The investigation into the chain of Chinese restaurants in San Pablo, Vallejo and Vacaville stretches back to May 2006, when Vacaville residents complained to local police of suspicious activity at a two-story house.

"Neighbors observed ... residents of Chinese nationality being pick(ed) up early in the morning from the residence and not returning until late at night," says an affidavit that ICE used to raid the homes this week. "Neighbors speculated that the owner of the residence was operating a 'sweat shop' with illegal aliens."

Vacaville police visited the house in 2006, finding 21 mattresses spread across multiple rooms. Electricity was supplied to the garages using extension cords. Officers estimated that 30 people lived in the home.

In 2007, ICE agents began investigating the family that owned the home and a chain of restaurants, including King's Buffet in Vacaville, Empire Buffet in Vallejo and the same-named restaurant in San Pablo.

ICE said it had evidence that Vacaville residents Zhen Lin and Rui Yang Lin used the Vacaville home as a "stash house ... to conceal, harbor and shield undocumented aliens" who worked at the restaurants. Another suspect, Bi Xia Ni, was using a large home she owned in a Vallejo cul-de-sac to do the same, ICE said.

The workers arrested Wednesday are from six countries — nine are from China, five from Mexico, three from Guatemala, two from Indonesia, and one each from Singapore and Honduras. They are all accused of being in the country illegally and most remain in jail awaiting deportation proceedings.

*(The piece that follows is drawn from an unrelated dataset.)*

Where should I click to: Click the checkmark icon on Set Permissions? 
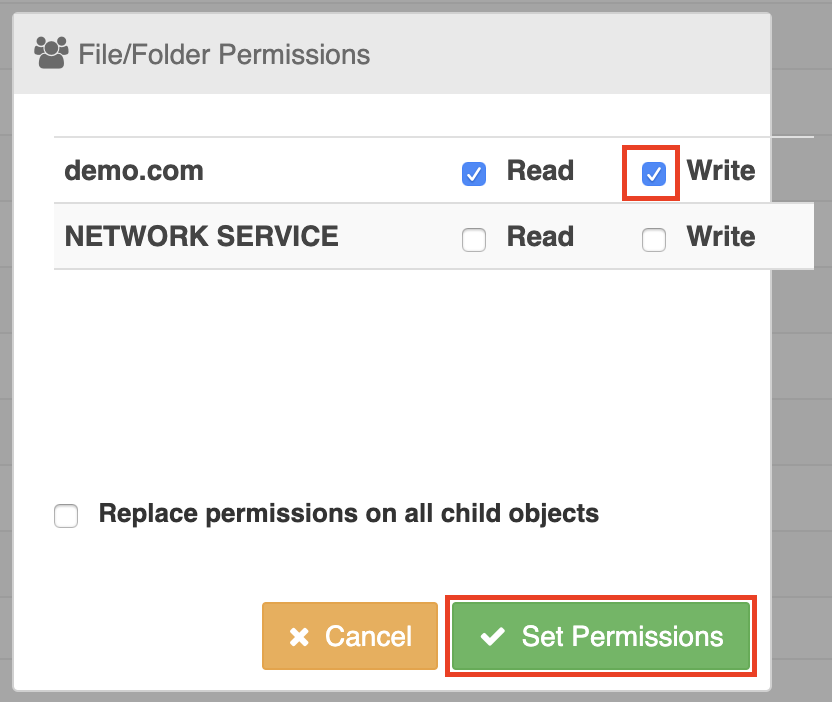click(x=492, y=636)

ICE said it is investigating whether the owners will be charged with any hiring or harboring violations. The affidavit said some employees were paid in cash and employers did not report their wage information to the state. Kice said the federal Department of Labor also began interviewing workers Wednesday.

ICE's last major work site raid in the region happened in early May, when agents raided 11 branches of the San Ramon-based El Balazo taqueria chain and arrested 63 workers. The owners of El Balazo have not been charged with any crimes but ICE has said they are under investigation.